• [ACTIVITY]:
Across the data, every line with the word "computer" counts once; state the total alone.

Pixel coordinate grounding data:
+--

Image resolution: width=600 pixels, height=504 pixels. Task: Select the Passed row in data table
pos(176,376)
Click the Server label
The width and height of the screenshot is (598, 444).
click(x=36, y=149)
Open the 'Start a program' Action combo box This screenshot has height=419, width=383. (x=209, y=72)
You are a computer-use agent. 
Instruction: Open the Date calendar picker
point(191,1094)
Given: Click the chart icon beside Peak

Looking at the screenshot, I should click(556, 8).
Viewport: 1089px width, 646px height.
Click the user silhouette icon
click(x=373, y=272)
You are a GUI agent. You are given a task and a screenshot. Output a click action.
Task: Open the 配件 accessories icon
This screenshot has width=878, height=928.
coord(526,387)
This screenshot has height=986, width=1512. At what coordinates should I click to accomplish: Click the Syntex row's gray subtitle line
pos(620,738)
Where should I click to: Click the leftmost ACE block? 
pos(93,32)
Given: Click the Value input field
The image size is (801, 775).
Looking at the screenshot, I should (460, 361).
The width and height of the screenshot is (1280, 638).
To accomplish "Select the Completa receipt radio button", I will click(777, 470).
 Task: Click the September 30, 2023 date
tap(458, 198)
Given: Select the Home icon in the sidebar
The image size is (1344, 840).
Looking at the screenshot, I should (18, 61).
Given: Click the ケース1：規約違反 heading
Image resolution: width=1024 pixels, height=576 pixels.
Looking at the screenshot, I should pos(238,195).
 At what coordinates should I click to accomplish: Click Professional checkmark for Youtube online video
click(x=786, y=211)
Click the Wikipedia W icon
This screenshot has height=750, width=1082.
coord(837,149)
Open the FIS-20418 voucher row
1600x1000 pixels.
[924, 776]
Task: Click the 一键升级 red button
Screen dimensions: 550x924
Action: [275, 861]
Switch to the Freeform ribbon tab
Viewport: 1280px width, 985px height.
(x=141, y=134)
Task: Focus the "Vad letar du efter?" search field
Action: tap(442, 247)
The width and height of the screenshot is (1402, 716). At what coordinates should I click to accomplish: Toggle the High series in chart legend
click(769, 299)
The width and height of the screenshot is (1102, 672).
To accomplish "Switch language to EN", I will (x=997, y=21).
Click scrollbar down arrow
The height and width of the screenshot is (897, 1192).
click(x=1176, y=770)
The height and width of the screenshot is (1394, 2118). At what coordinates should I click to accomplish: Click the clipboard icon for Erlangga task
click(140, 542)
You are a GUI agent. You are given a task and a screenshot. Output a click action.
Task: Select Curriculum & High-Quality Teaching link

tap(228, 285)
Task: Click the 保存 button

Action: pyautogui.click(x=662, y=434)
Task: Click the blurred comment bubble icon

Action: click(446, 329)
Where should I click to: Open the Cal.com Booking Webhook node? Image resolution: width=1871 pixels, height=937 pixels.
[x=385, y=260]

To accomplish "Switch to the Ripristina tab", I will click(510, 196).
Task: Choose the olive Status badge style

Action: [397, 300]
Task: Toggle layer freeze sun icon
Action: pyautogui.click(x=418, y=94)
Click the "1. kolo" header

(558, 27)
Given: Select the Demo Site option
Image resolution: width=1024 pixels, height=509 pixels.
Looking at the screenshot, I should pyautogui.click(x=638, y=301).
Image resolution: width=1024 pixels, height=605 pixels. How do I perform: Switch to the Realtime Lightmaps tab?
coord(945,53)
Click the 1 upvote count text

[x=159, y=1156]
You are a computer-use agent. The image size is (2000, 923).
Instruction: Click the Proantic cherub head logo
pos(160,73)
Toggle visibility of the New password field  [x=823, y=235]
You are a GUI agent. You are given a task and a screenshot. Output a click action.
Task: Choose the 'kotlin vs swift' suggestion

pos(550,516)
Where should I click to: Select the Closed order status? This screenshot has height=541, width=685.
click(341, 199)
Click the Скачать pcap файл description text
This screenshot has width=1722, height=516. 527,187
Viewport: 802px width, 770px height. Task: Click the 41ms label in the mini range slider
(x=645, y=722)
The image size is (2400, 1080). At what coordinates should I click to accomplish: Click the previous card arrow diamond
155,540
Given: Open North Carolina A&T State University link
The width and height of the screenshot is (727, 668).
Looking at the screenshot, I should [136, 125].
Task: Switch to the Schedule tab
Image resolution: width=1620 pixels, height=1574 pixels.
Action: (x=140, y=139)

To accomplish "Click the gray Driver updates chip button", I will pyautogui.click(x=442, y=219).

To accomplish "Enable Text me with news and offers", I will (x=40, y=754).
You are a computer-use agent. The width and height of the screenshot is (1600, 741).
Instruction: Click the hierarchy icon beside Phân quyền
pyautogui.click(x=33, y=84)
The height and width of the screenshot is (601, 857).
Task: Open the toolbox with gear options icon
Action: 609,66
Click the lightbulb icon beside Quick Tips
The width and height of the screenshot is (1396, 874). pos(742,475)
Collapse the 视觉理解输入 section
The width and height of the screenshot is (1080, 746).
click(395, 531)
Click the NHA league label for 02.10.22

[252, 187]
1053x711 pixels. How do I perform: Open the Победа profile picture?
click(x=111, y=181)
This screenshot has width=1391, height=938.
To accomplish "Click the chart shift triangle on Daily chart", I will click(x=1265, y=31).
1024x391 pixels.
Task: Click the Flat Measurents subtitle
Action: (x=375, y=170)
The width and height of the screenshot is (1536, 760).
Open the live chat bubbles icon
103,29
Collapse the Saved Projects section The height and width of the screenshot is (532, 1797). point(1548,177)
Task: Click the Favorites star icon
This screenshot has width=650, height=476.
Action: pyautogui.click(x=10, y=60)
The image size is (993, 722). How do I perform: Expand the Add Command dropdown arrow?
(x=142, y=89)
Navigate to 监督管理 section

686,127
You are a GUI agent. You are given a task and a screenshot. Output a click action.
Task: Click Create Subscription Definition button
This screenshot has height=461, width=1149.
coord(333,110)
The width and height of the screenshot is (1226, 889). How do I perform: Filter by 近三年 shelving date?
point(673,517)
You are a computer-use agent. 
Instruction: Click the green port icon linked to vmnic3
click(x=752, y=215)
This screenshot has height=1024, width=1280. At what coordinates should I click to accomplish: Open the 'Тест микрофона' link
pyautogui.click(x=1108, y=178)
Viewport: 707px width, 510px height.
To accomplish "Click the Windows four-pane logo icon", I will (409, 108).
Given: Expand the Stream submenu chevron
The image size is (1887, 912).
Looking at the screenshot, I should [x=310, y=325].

+--

• [REPLY TO THE TASK]:
4